How do we tackle this challenge of navigating the uncanny valley?

We all must agree that humans-in-the-loop is the only way to design safe and reliable systems out of LLMs. Mental models are the hidden architects, and their influence is higher than we imagine as we develop or use LLM-based systems.

Embrace AI's Stochastic Nature: Avoid falling into the thinking that AI could reason; provide guided exploration for users. Establish a guide, inform the users about the limitations of the technology, and prepare them to see the idiosyncrasies of the LLM design.

Reduce Operational Surprises: Learn from the history of automation and design the system to make it easy for humans to make sense of ––focusing on the observability and directability of the system. It is possible to build reliable systems to an extent on top of unreliable foundations, with early and continuous validation.

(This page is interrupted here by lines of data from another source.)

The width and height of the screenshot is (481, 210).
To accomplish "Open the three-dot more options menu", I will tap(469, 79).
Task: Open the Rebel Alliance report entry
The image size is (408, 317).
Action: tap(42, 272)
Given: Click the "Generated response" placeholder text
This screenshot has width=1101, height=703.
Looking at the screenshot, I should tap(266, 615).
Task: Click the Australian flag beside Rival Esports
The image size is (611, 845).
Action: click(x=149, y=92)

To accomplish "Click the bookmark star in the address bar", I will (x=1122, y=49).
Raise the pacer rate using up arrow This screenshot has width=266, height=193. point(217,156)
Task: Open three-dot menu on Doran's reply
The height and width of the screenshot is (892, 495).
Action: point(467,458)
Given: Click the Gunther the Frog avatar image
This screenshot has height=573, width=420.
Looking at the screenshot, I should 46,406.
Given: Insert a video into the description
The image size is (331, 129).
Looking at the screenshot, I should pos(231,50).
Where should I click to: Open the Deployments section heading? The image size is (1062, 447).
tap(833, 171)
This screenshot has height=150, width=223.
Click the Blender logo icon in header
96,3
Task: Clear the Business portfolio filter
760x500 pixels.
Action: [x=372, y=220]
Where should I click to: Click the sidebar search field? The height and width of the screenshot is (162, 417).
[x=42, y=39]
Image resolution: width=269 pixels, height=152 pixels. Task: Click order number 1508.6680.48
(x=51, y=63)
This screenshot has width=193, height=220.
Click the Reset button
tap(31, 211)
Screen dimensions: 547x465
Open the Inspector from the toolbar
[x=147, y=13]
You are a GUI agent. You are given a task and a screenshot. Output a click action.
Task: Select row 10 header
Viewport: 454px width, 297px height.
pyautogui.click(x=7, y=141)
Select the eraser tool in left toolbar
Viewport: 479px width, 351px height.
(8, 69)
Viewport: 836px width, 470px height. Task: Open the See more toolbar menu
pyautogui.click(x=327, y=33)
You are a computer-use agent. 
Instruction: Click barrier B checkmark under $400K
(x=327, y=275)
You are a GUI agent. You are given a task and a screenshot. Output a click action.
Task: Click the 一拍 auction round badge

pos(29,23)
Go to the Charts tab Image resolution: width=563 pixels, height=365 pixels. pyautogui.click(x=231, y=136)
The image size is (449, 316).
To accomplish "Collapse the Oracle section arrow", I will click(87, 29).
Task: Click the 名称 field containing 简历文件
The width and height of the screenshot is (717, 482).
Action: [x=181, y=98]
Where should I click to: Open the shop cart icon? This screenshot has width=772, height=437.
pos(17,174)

Look Beyond the Task at Hand: Look for second-order effects of tasks that are automated with LLM. For example, LLMs can generate code quickly, but is it easy for humans to read when they must debug it in production? Adoption of LLM improves the skills of experts but breaks the cycle of learning for a novice.

Design for Humans in the Loop: Do not build automation to replace human tasks, rather design for human-machine coordination. Consider the cognitive load of users, and the impact of it while using in production. Train users with required framing/guidance to handle ineffective outcomes arising from LLM use.